Engineering of clustered regularly interspaced short palindromic repeats (CRISPR) and the CRISPR-associated protein 9 (Cas9) system has enabled versatile applications of CRISPR beyond targeted DNA cleavage. Combination of nuclease-deactivated Cas9 (dCas9) and transcriptional effector domains allows activation (CRISPRa) or repression (CRISPRi) of target loci. To demonstrate the effectiveness of the CRISPR-mediated transcriptional regulation in chickens, three CRISPRa (VP64, VPR, and p300) and three CRISPRi (dCas9, dCas9-KRAB, and dCas9-KRAB-MeCP2) systems were tested in chicken DF-1 cells. By introducing guide RNAs (gRNAs) targeting near the transcription start site (TSS) of each gene in CRISPRa and CRISPRi effector domain-expressing chicken DF-1 cell lines, significant gene upregulation was induced in dCas9-VPR and dCas9-VP64 cells, while significant downregulation was observed with dCas9 and dCas9-KRAB. We further investigated the effect of gRNA positions across TSS and discovered that the location of gRNA is an important factor for targeted gene regulation.
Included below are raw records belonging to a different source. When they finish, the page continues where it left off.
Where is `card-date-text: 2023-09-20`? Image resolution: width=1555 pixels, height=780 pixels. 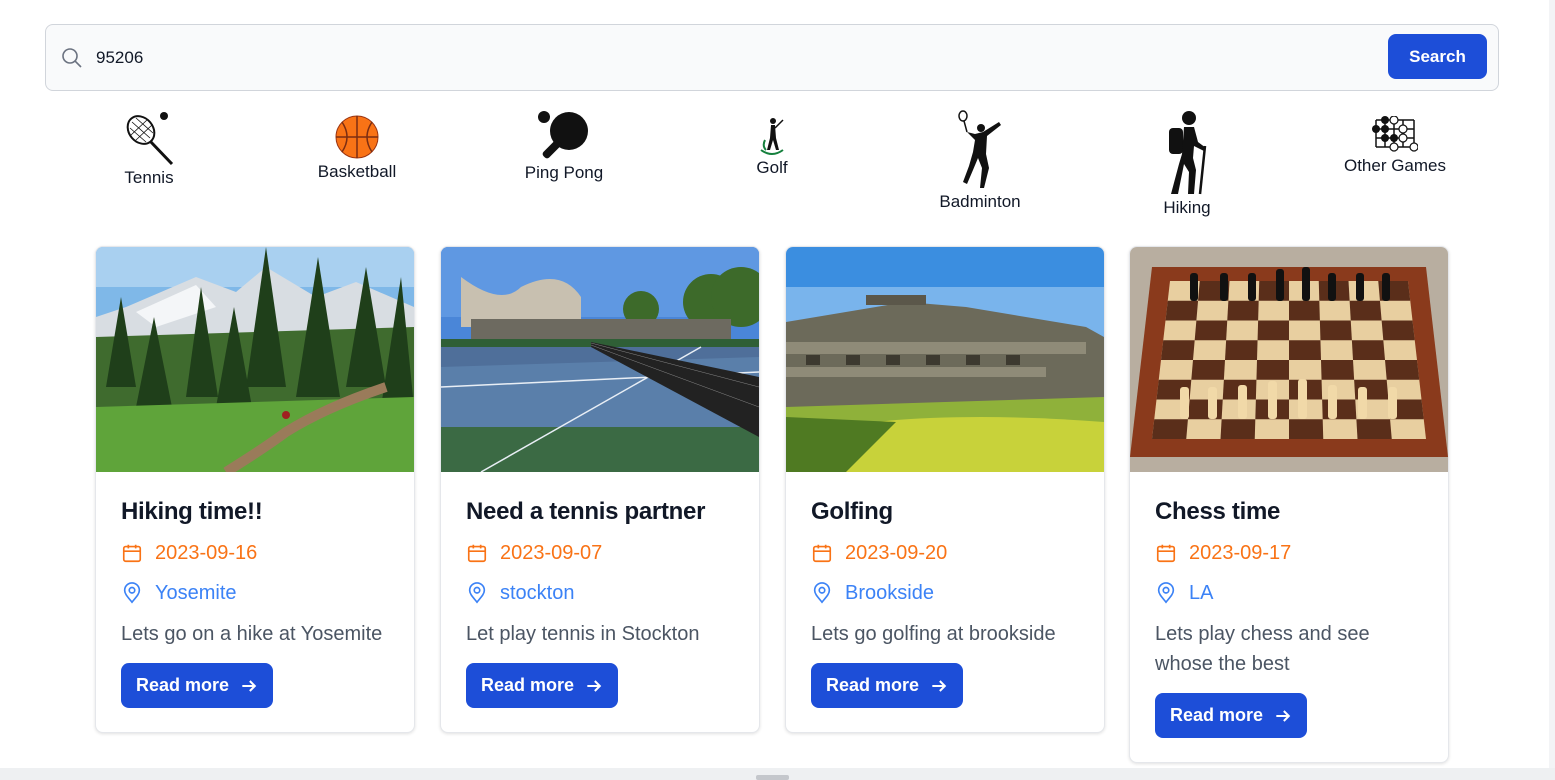 card-date-text: 2023-09-20 is located at coordinates (896, 552). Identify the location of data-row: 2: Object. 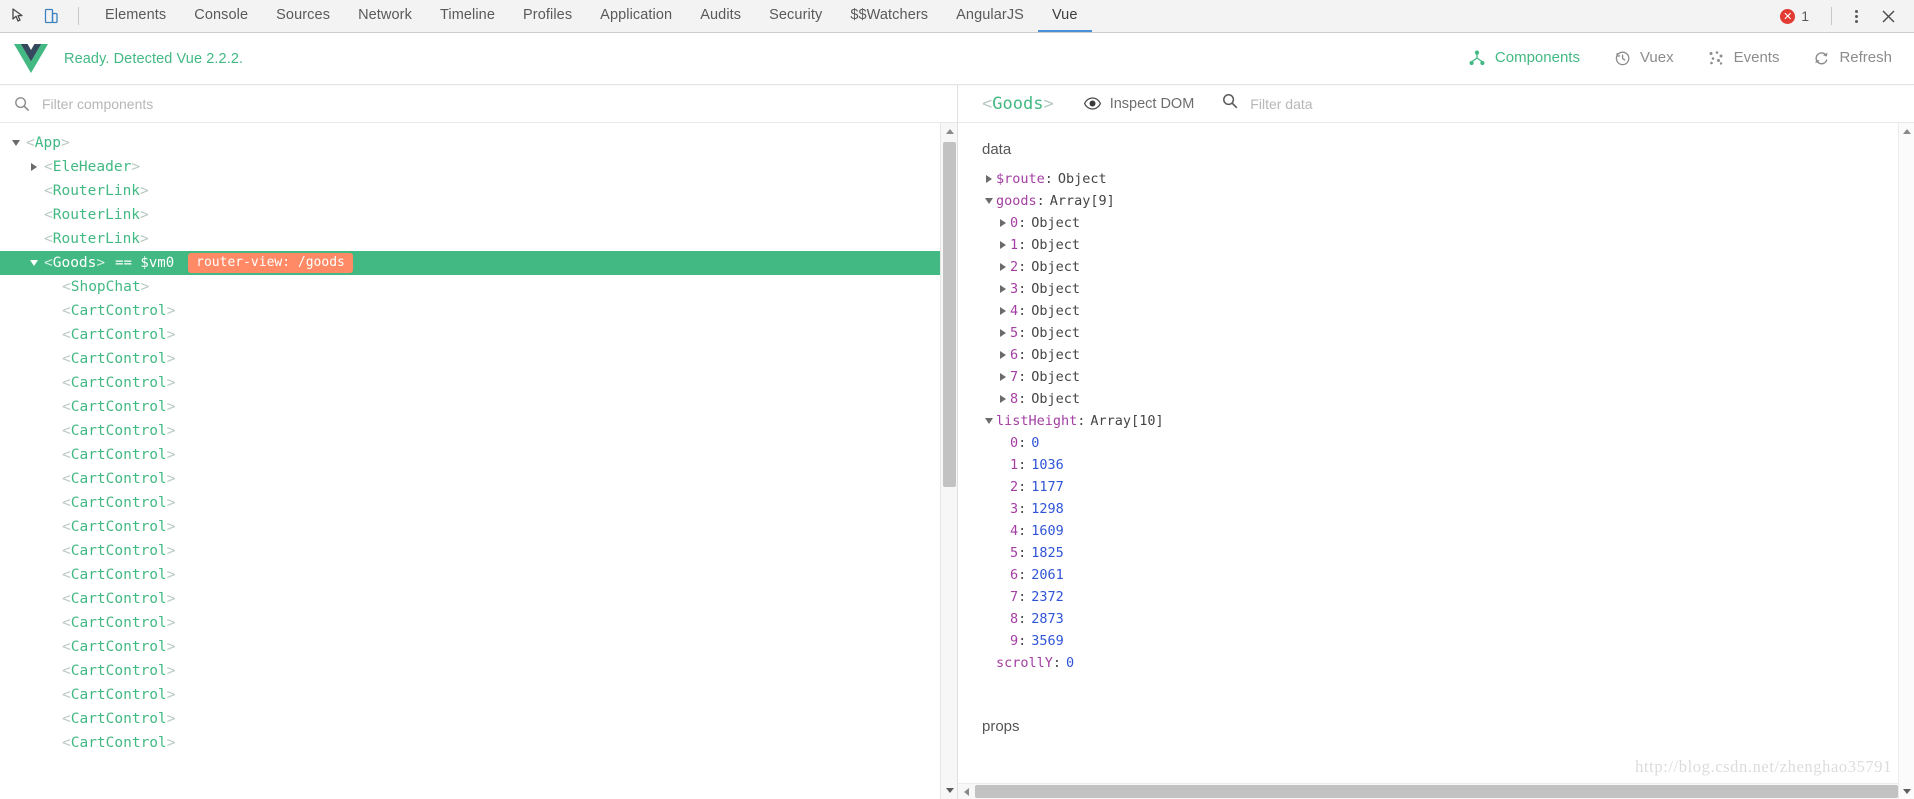
(1448, 267).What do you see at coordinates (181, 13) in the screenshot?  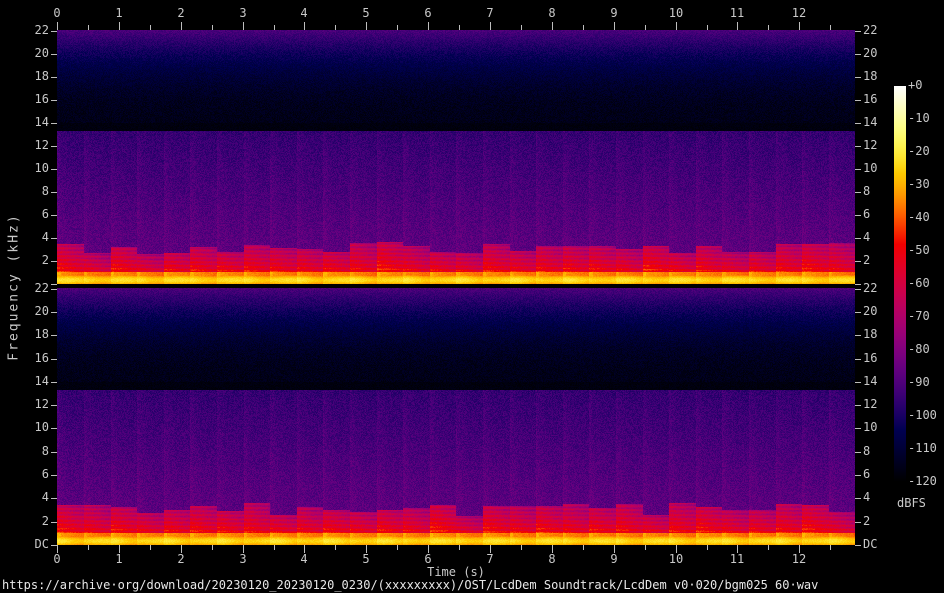 I see `time-tick-label-top: 2` at bounding box center [181, 13].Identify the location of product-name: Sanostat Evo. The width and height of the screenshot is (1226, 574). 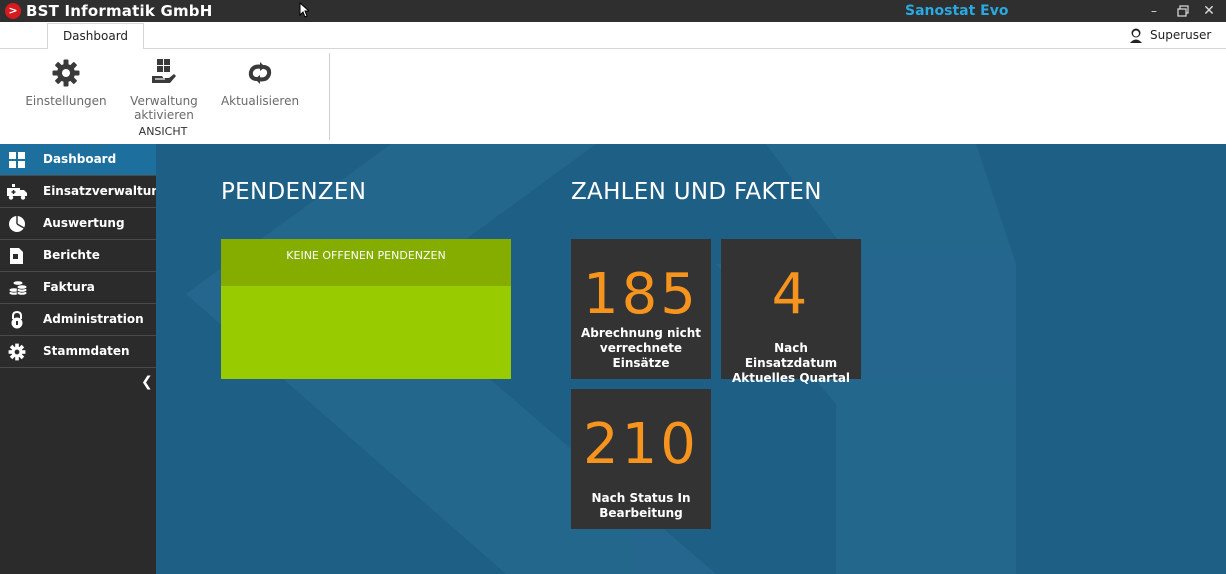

RNA sequencing analysis of IRF7 CRISPRa and CRISPRi- DF-1 cells revealed the specificity of CRISPRa and CRISPRi-based targeted transcriptional regulation with minimal off-target effects. These findings suggest that the CRISPRa and CRISPRi toolkits are an effective and adaptable platform for studying the chicken genome by targeted transcriptional modulation.

Automated summary

The engineering of CRISPR and Cas9 system has allowed for diverse applications beyond DNA cleavage. By combining nuclease-deactivated Cas9 with transcriptional effector domains, gene activation (CRISPRa) or repression (CRISPRi) can be achieved. In this study, the effectiveness of CRISPR-mediated transcriptional regulation was demonstrated in chicken DF-1 cells using various CRISPRa and CRISPRi systems, resulting in significant gene upregulation and downregulation. It was also found that the location of guide RNAs plays a crucial role in targeted gene regulation. RNA sequencing analysis confirmed the specificity and minimal off-target effects of CRISPRa and CRISPRi-based transcriptional modulation in chicken cells.